■ PROVIDED PASSAGE
<<<<
[OSM-dev] Help needed for processing the planet.osm (for osmdoc.com)

Mon Aug 17 14:37:09 BST 2009

Hi,

I'm in the process of updating osmdoc.com after several people have
reminded me that the data is a bit....old :)
The following explanations are rather technical and Java centric but
the underlying problem should be language independent.

Previously I used several Map/Reduce jobs running on Hadoop. That took
two days and multiple steps and is very complicated. I decided to
rewrite this import process. My goals are that it could be a "fire and
forget" thing. I just want to start the process and get the results.
The second goal ist that it should finish in under a week :)

I'm currently parsing the planet.osm file using StAX and I'm building
several Maps in memory. One is linking a key (e.g. "amenity") to an
array of integers representing the current counts for changesets,
nodes, relations, ways and distinct values. Another one links values
(e.g. "pub") to an array of integers and so on. With several hundreds
of millions of tags these maps grow to large for my RAM very fast. I'm
looking for ideas on how to solve this problem and how to process this
data in a performant way.

Things I've tried already:
- I've used EHcache with eviction of elements to a backing DiskStore.
While this works flawlessly EHcache keeps an index of the DiskStore in
memory and eventually this index becomes to large for my memory, too
:) There is no option to disable this feature (I know that this is
done for performance reasons but that is not as important in this
case). From the documentation I gathered that OScache does this the
same way so I didn't bother trying.
>>>>
■ REQUIREMENT A
Output the entries from the line containing "Image resolution: width=1080" through the line containing "Image resolution: width=633" exactly as they appear, both of those lines included.

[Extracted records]
<<<<
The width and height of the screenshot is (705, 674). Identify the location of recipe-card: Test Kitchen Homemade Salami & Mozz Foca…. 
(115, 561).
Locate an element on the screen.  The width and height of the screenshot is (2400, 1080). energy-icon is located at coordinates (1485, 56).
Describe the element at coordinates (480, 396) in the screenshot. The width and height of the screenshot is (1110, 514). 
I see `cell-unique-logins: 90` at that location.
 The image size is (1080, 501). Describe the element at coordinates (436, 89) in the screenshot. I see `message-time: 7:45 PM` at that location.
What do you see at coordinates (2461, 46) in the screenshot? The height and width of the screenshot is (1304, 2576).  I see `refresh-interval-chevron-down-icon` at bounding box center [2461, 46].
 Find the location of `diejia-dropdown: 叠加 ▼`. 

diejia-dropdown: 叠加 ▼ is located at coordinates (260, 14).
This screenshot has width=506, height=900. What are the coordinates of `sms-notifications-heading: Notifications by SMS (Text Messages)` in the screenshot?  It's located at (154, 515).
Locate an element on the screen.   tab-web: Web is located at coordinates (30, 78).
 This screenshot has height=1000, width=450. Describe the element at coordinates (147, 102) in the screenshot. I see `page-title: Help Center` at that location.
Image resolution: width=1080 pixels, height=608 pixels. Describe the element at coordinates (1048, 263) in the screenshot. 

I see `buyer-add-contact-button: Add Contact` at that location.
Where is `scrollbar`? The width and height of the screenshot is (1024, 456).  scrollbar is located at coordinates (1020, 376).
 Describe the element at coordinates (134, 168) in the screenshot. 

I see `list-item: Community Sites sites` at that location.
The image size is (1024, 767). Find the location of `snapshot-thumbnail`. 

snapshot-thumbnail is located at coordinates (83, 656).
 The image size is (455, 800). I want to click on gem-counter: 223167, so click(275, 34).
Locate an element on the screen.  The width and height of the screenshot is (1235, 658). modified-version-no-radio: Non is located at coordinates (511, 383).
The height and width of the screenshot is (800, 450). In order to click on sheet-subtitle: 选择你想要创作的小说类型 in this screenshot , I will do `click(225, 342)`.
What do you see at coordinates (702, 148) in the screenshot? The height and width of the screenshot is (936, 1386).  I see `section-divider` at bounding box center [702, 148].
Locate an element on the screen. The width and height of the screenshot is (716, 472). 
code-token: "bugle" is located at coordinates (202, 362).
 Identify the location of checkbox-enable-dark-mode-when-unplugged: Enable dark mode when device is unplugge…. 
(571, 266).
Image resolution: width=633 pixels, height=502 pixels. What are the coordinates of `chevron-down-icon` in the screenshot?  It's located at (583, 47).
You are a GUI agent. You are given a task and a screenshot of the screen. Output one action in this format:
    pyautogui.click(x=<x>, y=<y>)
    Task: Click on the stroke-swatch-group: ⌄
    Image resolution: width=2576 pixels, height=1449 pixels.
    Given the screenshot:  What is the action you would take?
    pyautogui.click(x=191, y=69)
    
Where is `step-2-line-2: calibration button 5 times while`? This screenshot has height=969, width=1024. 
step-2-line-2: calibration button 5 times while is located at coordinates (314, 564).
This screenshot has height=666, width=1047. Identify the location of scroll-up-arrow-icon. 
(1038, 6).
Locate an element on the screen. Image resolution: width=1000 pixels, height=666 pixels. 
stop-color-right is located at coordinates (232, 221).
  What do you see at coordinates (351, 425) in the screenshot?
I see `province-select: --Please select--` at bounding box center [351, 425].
>>>>
■ REQUIREMENT B
In the post about processing planet.osm, list every count held in the integer array linked to each key.

■ TASK RESPONSE A
Image resolution: width=1080 pixels, height=608 pixels. Describe the element at coordinates (1048, 263) in the screenshot. 

I see `buyer-add-contact-button: Add Contact` at that location.
Where is `scrollbar`? The width and height of the screenshot is (1024, 456).  scrollbar is located at coordinates (1020, 376).
 Describe the element at coordinates (134, 168) in the screenshot. 

I see `list-item: Community Sites sites` at that location.
The image size is (1024, 767). Find the location of `snapshot-thumbnail`. 

snapshot-thumbnail is located at coordinates (83, 656).
 The image size is (455, 800). I want to click on gem-counter: 223167, so click(275, 34).
Locate an element on the screen.  The width and height of the screenshot is (1235, 658). modified-version-no-radio: Non is located at coordinates (511, 383).
The height and width of the screenshot is (800, 450). In order to click on sheet-subtitle: 选择你想要创作的小说类型 in this screenshot , I will do `click(225, 342)`.
What do you see at coordinates (702, 148) in the screenshot? The height and width of the screenshot is (936, 1386).  I see `section-divider` at bounding box center [702, 148].
Locate an element on the screen. The width and height of the screenshot is (716, 472). 
code-token: "bugle" is located at coordinates (202, 362).
 Identify the location of checkbox-enable-dark-mode-when-unplugged: Enable dark mode when device is unplugge…. 
(571, 266).
Image resolution: width=633 pixels, height=502 pixels. What are the coordinates of `chevron-down-icon` in the screenshot?  It's located at (583, 47).

■ TASK RESPONSE B
- changesets
- nodes
- relations
- ways
- distinct values